My experience with both Opus and GPT-codex is that they both just forget to implement big chunks of specs, unless you give them the means to self-validate their spec conformance. I’m finding myself sometimes spending more time coming up with tooling to enable this, than the actual work.
The key is generating a task list from the spec. Kiro IDE (not cli) generates tasks.md automatically. This is a checklist that Opus has to check off.
Try Kiro. It's just an all-round excellent spec-driven IDE.
You can still use Claude Code to implement code from the spec, but Kiro is far better at generating the specs.
p.s. if you don't use Kiro (though I recommend it), there’s a new way too — Yegge’s beads. After you install, prompt Claude Code to `write the plan in epics, stories and tasks in beads`. Opus will -- through tool use -- ensure every bead is implemented. But this is a more high variance approach -- whereas Kiro is much more systematic.
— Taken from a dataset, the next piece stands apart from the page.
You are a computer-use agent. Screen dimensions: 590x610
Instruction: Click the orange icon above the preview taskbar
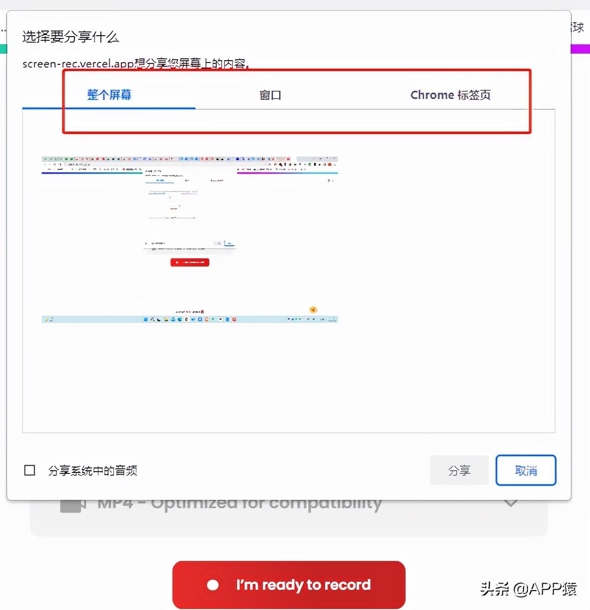click(313, 310)
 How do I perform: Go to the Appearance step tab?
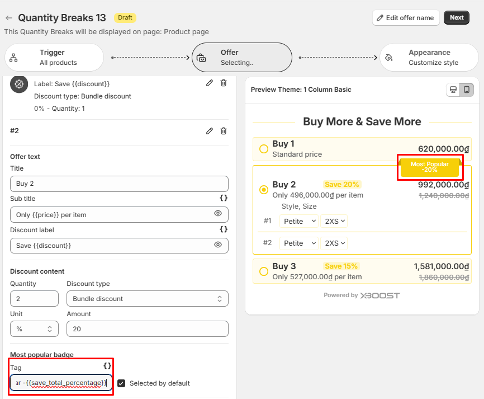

I’ve even built my own todo tool in zig, which is backed by SQLite and allows arbitrary levels of todo hierarchy. Those clankers just start ignoring tasks or checking them off with a wontfix comment the first time they hit adversity. Codex is better at this because it keeps going at hard problems. But then it compacts so many times over that it forgets the todo instructions.
I just use beads or Github issues. Plan/spec first, split it into issues.
Then reset context and implement each task one by one. Nothing gets forgotten.
A key part of this is making sure bite sized issues reference any related holistic concerns like code quality, testing, documentation style, commit strategy, git workflow etc.
In my experience you have to refer to the relevant docs on things explicitly in every single issue for it to work well.